I'd first like to acknowledge that I'm presenting to you today from the traditional territories of the Lekwungen-speaking people of the Songhees and the Esquimalt first nations.
Given my brief time this afternoon, I want to focus my comments on the practical matter of how the privacy rights of Canadians ought to be considered and, where events dictate, enforced.
A common theme of these proceedings is the need to harmonize, to the greatest extent possible, the substantive privacy rights of Canadians across federal and provincial jurisdictions. The principle of harmony or substantial similarity should also apply to the processes that determine and enforce privacy rights.
Why is this so important? Data most often knows no borders. Many significant privacy rights cases impact citizens across the country.
It is therefore incumbent upon us, as privacy regulators with oversight over the private sector in Alberta, British Columbia, Quebec and Canada, to act, to the greatest extent permitted by law, in a coordinated manner. This ensures that concerned individuals are addressed in a consistent way and that affected businesses are not queried by overlapping demands. In short, coordination builds the trust of Canadians in our privacy oversight system.
The coordinated actions I speak about will be enhanced considerably if the avenues for processing and enforcing those privacy rights are as consistent as the law permits across jurisdictions. In concrete terms, this means the federal Privacy Commissioner should certainly be granted order-making powers, which the three provincial authorities now have, and which Bill C-27 recommends.

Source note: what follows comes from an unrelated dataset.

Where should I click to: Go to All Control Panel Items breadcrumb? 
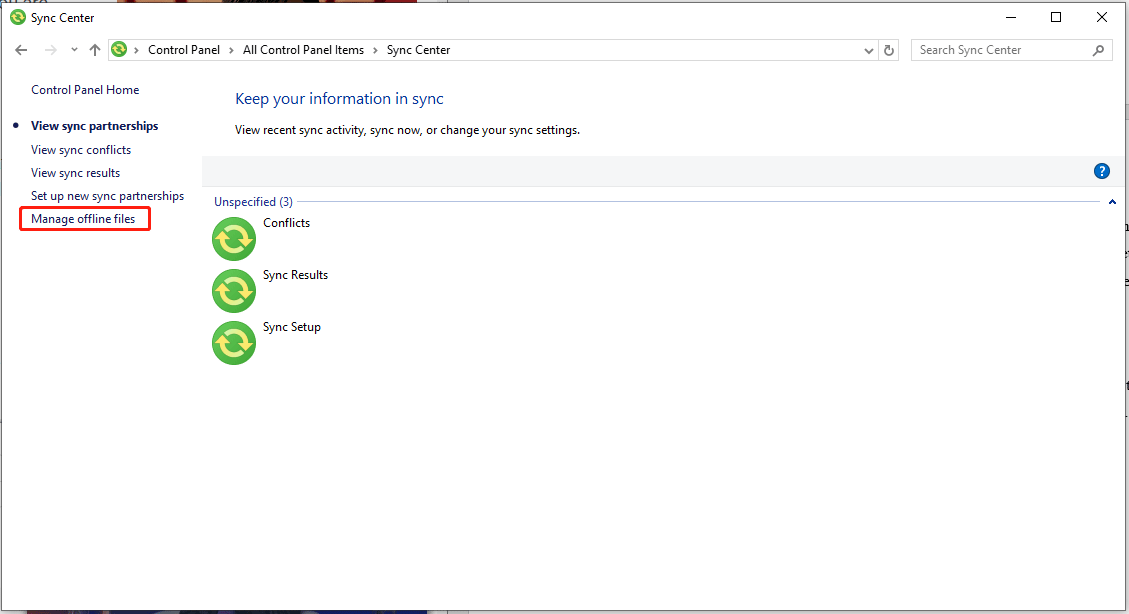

I would go a step further. The proposed federal order-making powers should be reviewable in the same manner as that applicable to provincial authorities. That is to say that the federal Privacy Commissioner's powers should be directly subject to review by the courts. That has proven to be more than sufficient to protect the rights of all parties at a provincial level. Bill C-27's proposal to add a layer of administrative bureaucracy in between the commissioner's orders and the court review adds an unnecessary level of expense and time to distance Canadians further from the ultimate disposition of their privacy concerns.
The same considerations of federal and provincial harmonization should be applied to the matter of administrative monetary penalties. Quebec—as my colleague has just pointed out—is the first jurisdiction in Canada to authorize the regulator to administer such penalties where circumstances warrant. I have called for British Columbia's government to do the same.
The authority to levy fines—a last resort for regulators—protects the rights of Canadians and the vast majority of businesses from bad actors. It is critical that privacy regulators are able to ensure that when fines are necessary for multi-jurisdictional violations, they are levied in a coordinated, proportionate and non-overlapping way.
That is simply not possible under Bill C-27, which strips power away from the federal Privacy Commissioner to levy fines, and instead puts it in the hands of a third party that would not be in a position to coordinate matters with other authorities. This again creates federal-provincial asymmetries, which in no way benefit Canadians. It bears repeating that if a party is concerned about an imposed fine, a direct referral to the court system is more than adequate to ensure administrative oversight of the system.
In summary, while Bill C-27 goes some ways to strengthen the privacy rights of Canadians, the bill must be improved to ensure that those rights can be fairly, effectively and economically adjudicated and enforced.
Along with my colleagues, of course, I welcome any questions you may have.